Ensuite, on a deux charlottes, qu’on est censées garder chez tous les patients et entre les patients puisqu’on est à domicile ... pour l’hygiène on repassera.
C’est le monde des Bisounours ici. On y va petit à petit, alors que cela fait un bon bout de temps qu’on est passé au stade 3 et rien n’est prêt et le personnel n’est au courant de rien du tout. On a absolument aucune consigne.

Et si malheureusement un patient a des symptômes ?

Il y a une collègue qui a demandé. « Comment on fait si on arrive chez un patient et qu’il a une fièvre importante ? ». Et là, j’entends ma supérieure qui dit « Ah beh c’est clair, vous partez ! ». Comment ça, on part ? quand est ce que ça a été dit ? Donc de fait, on les laisse avec la couche pleine d’excréments et on se tire ? C’est ça les consignes du stade 3 ?

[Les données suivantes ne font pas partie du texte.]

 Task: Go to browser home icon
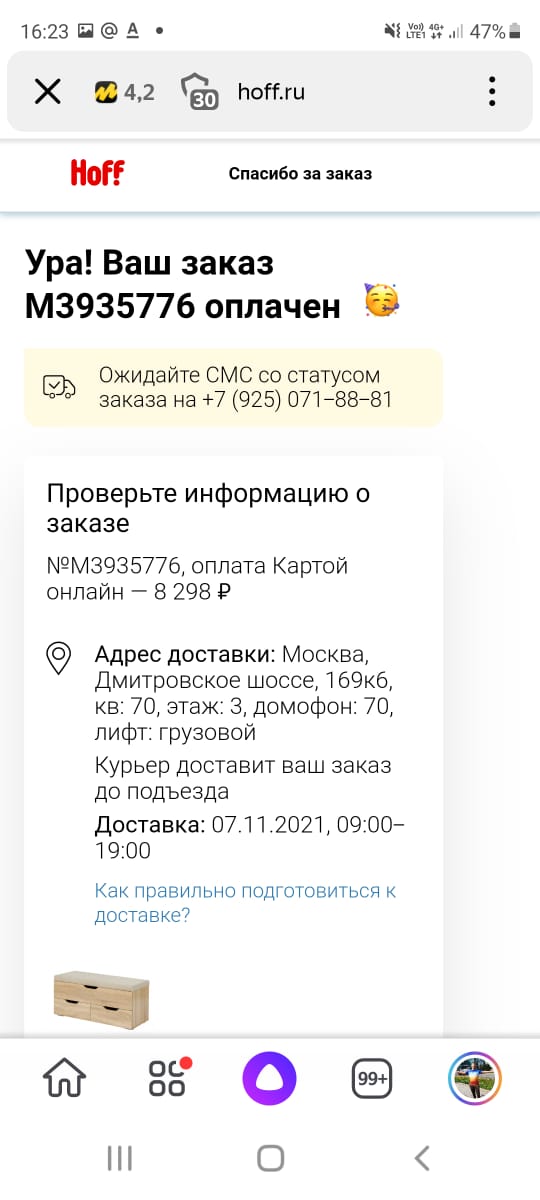point(65,1080)
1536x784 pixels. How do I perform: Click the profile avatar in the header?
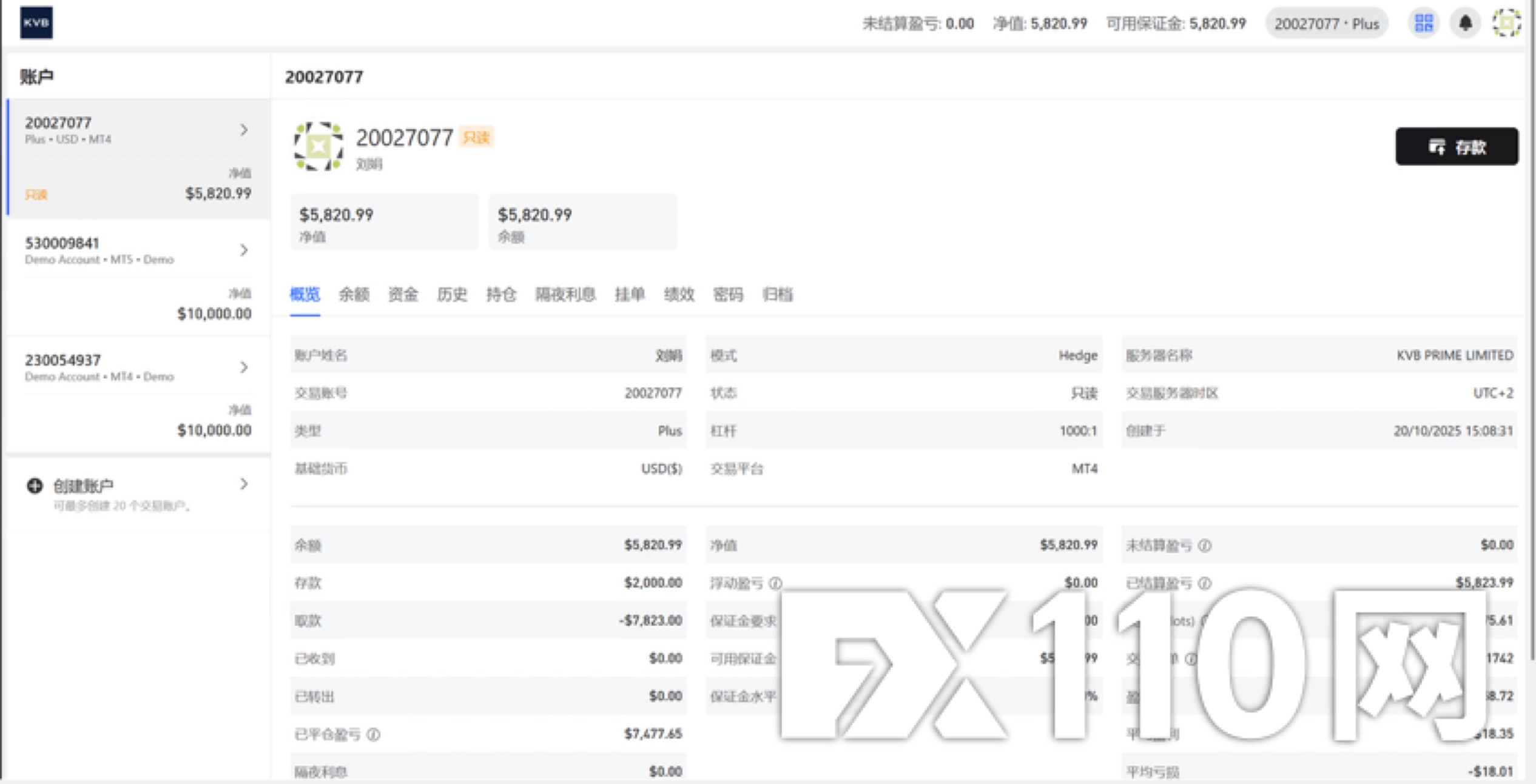[x=1506, y=24]
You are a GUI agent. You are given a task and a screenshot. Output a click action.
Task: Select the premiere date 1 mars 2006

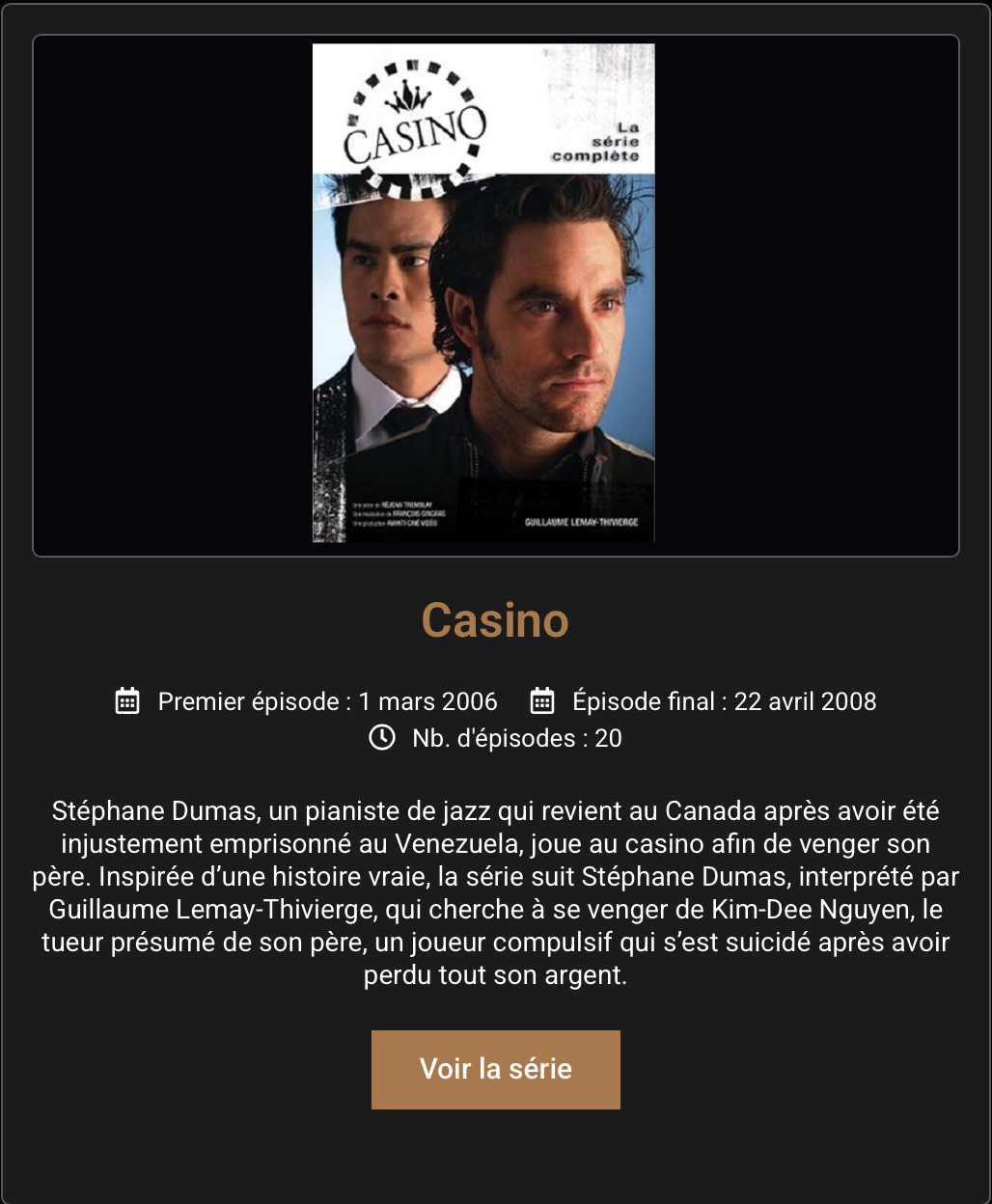tap(428, 701)
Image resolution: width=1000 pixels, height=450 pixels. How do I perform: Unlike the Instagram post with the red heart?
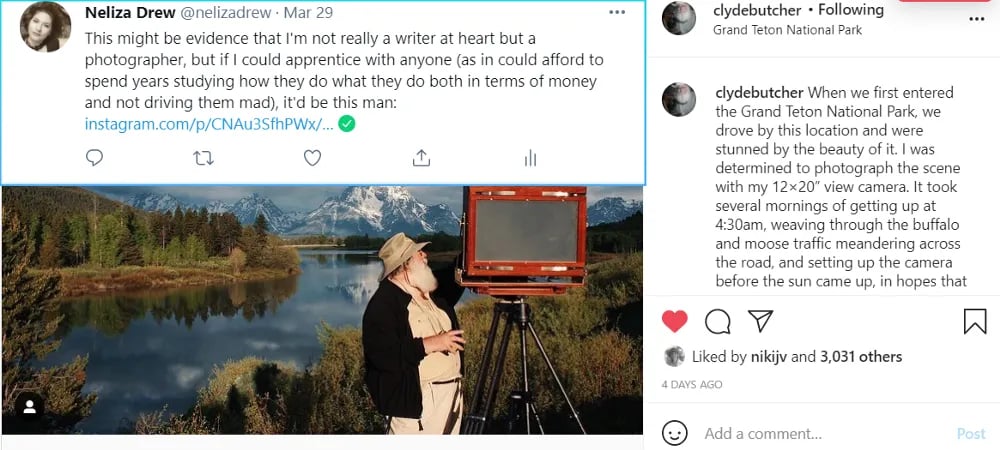(x=674, y=321)
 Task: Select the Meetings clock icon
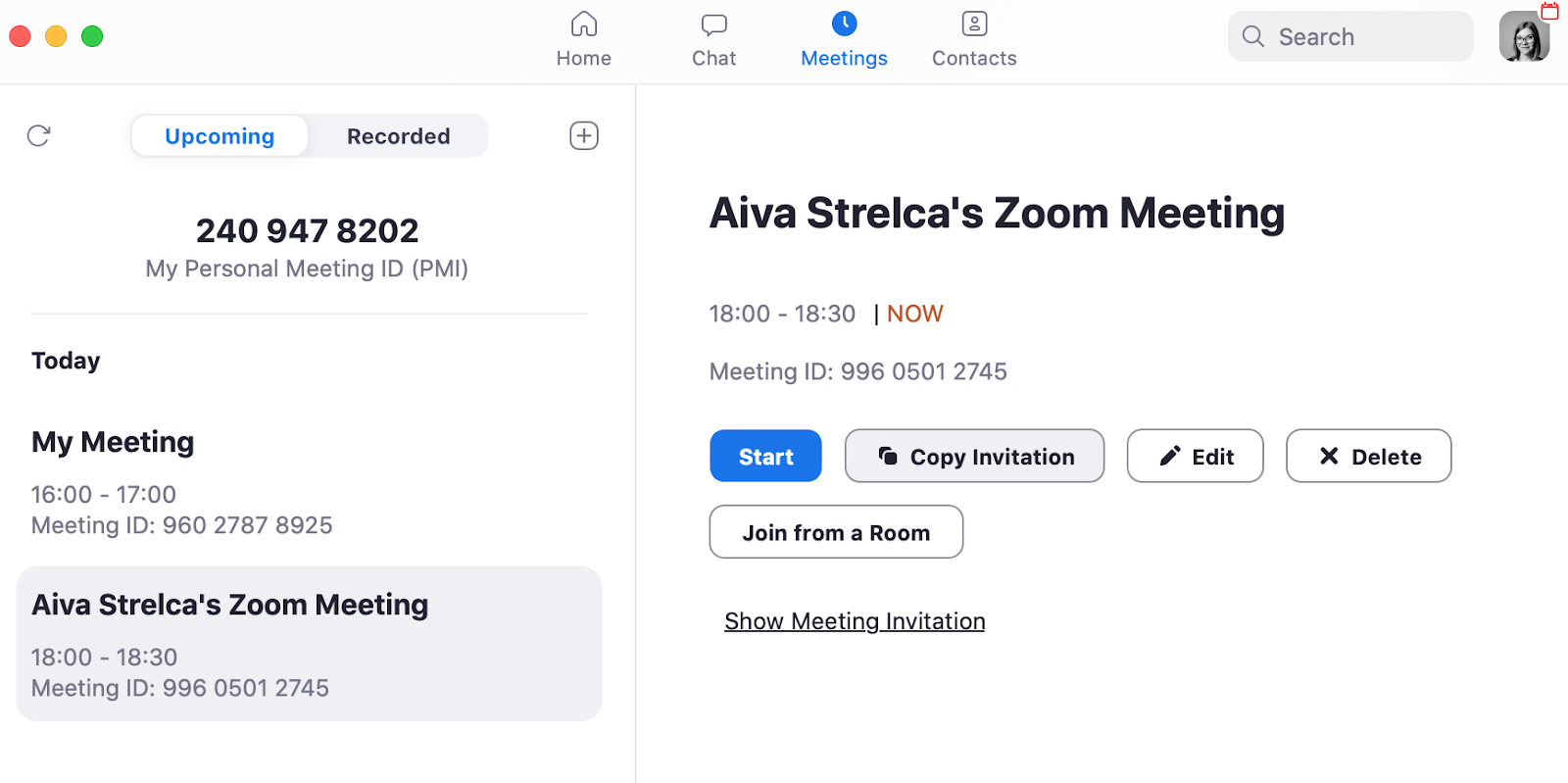(844, 24)
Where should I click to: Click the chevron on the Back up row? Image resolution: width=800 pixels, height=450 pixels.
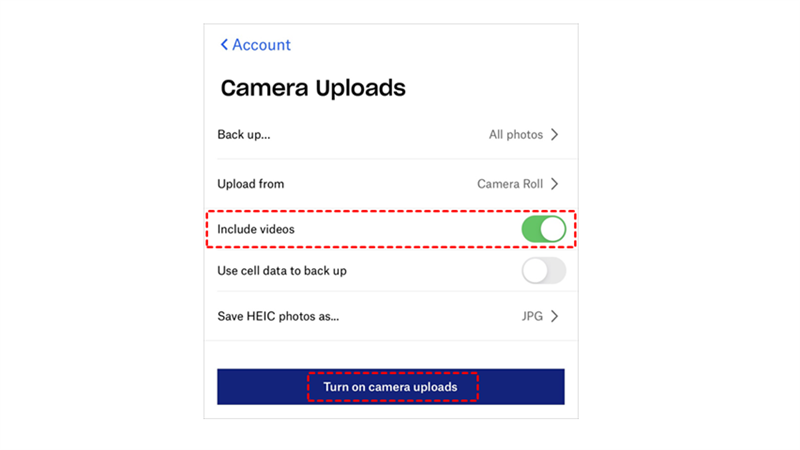(555, 134)
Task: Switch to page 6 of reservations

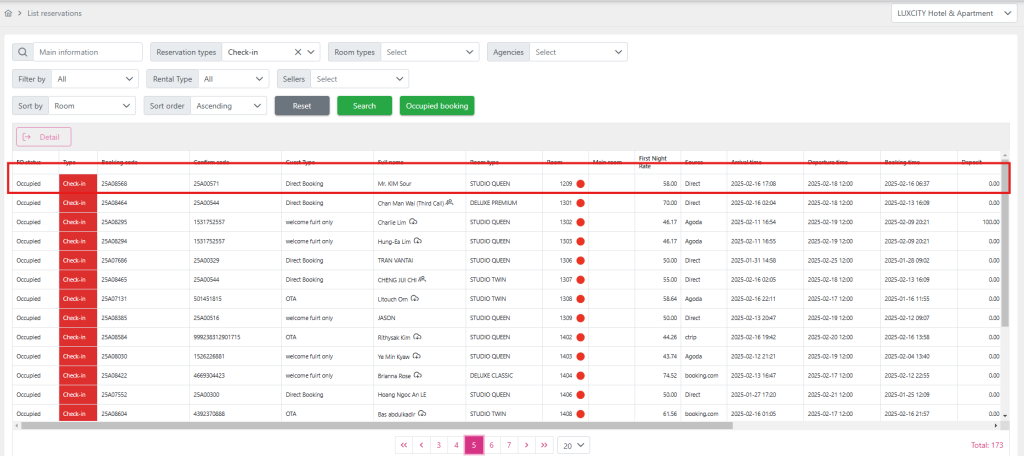Action: pyautogui.click(x=491, y=444)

Donc on se rend chez des patients vulnérables, majoritairement âgées et malades, sans masque adapté, avec une blouse jetable, sans lunettes de protection et une charlotte par journée. On peut accompagner et faire la toilette de 7 à 8 patients le matin, puisqu’il faut comprendre dans le temps de travail et le temps de déplacement entre chaque. On peut vraiment être vecteur du virus et le transmettre à des patients vulnérables si par malheur l’une d’entre nous l’attrape. Par manque d’équipements et de moyens, on met gravement en danger la vie de nos patients. Alors je ne sais pas si on est en guerre, mais nous sommes bien seules au front.

Et comment a réagi ta direction ?

La responsable des ressources humaines a pris nos mails, nos adresses personnelles et nos numéros pour une future réquisition. Nous, on a été étonnées, on s’est dit : mais la RH, elle nous envoie notre fiche de paie chaque mois, elle a déjà toutes les informations. Ils nous ont dit « oui mais c’est trop compliqué… » bref ce n’est pas le temps que ça nous a pris mais ça montre que la direction du service ça brasse beaucoup d’air. Aujourd’hui, on était censé avoir une réunion mais manque de chance le responsable a côtoyé un élu qui était contaminé lors de la soirée électorale de dimanche. Bilan de l’affaire, il est confiné lui aussi maintenant, donc nous n’avons toujours pas eu de réunion.

C’est spécifique aux aides-soignantes tu crois ?

Je peux difficilement te répondre autre chose que non. Dans son allocution, Macron n’a même pas eu un mot pour toutes les aides-soignantes. Ce mépris là il se retrouve dans notre service, quand on pose des questions ils nous prennent pour des benêts, ils nous donnent l’impression que franchement on pose des questions connes. Alors que c’est nous qui sommes en première ligne et qui faisons courir un risque à nos proches et à nos patients. Sur le terrain en tant qu’aide-soignante, le dernier écrou de la cinquième roue du carrosse, incroyable …

Ce moment il n’est pas à déconnecter de notre quotidien il le complète, le dévoile. Dès ma formation, on m’a dit « aide-soignante ce n’est pas un métier c’est une fonction ». Pour faire un travail pénible, difficile physiquement, et systématiquement dévalorisé, on est rémunéré en moyenne 1500 euros. Un des postes importants de nos dépenses c’est l’essence puisqu’on travaille à domicile. On est remboursé environ 10 centimes par kilomètre parcouru. Il y a un seul homme dans le service et il gagne plus que nous autres sur le simple principe qu’il est un homme. Mais ce qu’on demande ce n’est pas tant des hausses de salaires, on veut faire notre travail correctement et encore plus en ce moment. Plutôt qu’une guerre ce qu’on voudrait c’est la paix.